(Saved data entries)
┄┄┄┄┄┄
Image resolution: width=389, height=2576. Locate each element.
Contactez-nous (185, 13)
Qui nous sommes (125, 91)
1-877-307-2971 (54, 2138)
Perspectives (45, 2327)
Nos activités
┄┄┄┄┄┄
- [EXERCISE PROMPT]:
The answer should consist of the lines from the one with "Contactez-nous (185, 13)" through the last line of the entries, duplicated exactly and nothing more.

- [EXERCISE ANSWER]:
Contactez-nous (185, 13)
Qui nous sommes (125, 91)
1-877-307-2971 (54, 2138)
Perspectives (45, 2327)
Nos activités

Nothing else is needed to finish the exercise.